One of those mornings when the greyness seemed to envelope anything. It was not actually raining, just maintaining a constant threat; the sky was an unbroken blanket of cloud; even at midday, vehicles drove with lights switched on. The flow of traffic along the motorway was constant, a line of heavy goods vehicles occupying the inside lane. Heading up the M5, the signs announced the distances to Birmingham and to the junctions for roads to London and to the North.
A sense of greyness can often be dispelled by imagining it is some other time. Rolling the calendar forward six months, instead of it being Monday, 25th January, it was Monday, 25th July. A Monday would be the best choice for imagining travelling south instead of north, for on Saturday and Sunday the traffic might be at a standstill by the middle of the day.

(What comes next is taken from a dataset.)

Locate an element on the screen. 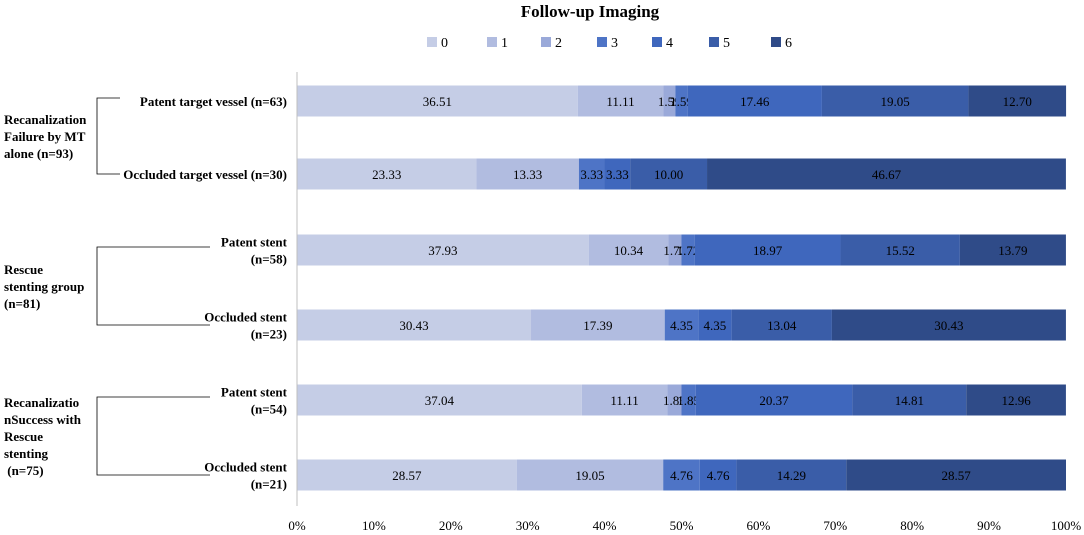 The width and height of the screenshot is (1084, 535). data-label: 10.34 is located at coordinates (629, 250).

Monday, 25th July, and the destination is not a stop on the road back to an Irish winter, but is a seaside town or village deep in Devon or Cornwall.

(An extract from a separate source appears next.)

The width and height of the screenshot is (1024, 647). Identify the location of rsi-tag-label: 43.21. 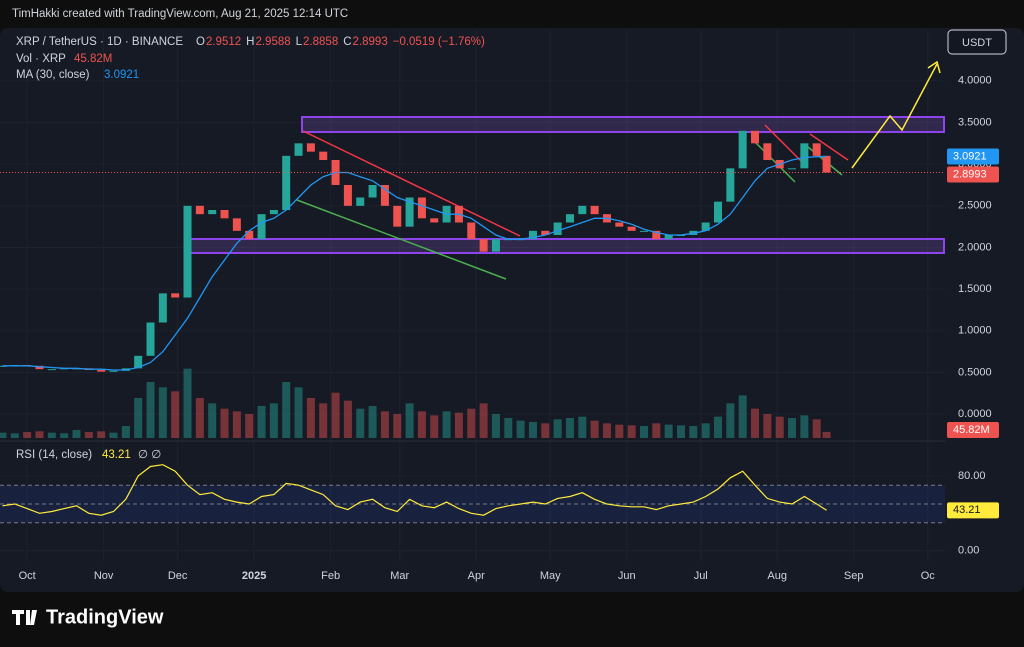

There is an indefinable sense of excitement at such a journey. Of course, a West Country campsite has not the sophistication of somewhere Continental, and certainly has not the luxury of a Mediterranean hotel, but in that flow of traffic there is a shared sense that this journey is to somewhere special. People have saved all year, have waited all year, for this moment, this opportunity to turn the key in the front door and head to a place where neither alarm clock nor telephone ring and where troubles can be forgotten for a fortnight.

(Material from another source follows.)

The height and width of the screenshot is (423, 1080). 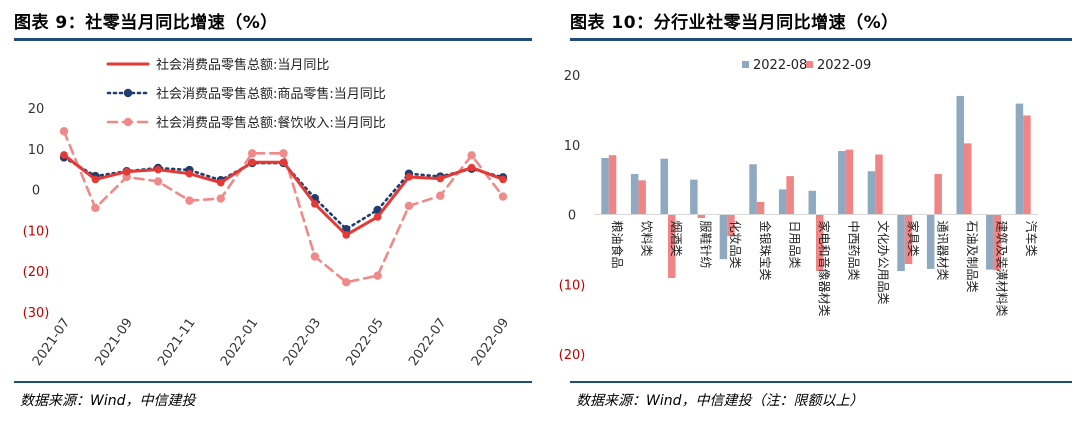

Drawing closer to Birmingham, there is a thought that maybe there are people driving that motorway at that moment, who are pondering as they travel what the journey might be in six months’ time. What places were they imagining, the thought of which would brighten a January day? What beaches and harbours were there to draw them in search of a parking space? What pubs and cafes would attract their money? How many ice creams and candy flosses would be allowed in a single week? How many chips would be bought and how many burgers? What souvenirs would they buy from the shops that are now deep in the season of hibernation? Who would be with them on their holidays?
Perhaps six months seems forever on a grey day in January, but aren’t holidays about imagining? Rarely does the reality match the anticipation, but, far from dampening enthusiasm, negative experiences only create a mood that “things will be better next time,” only add to the expectations of the time away.
On a grey day in January, summer is but a hop and a skip away.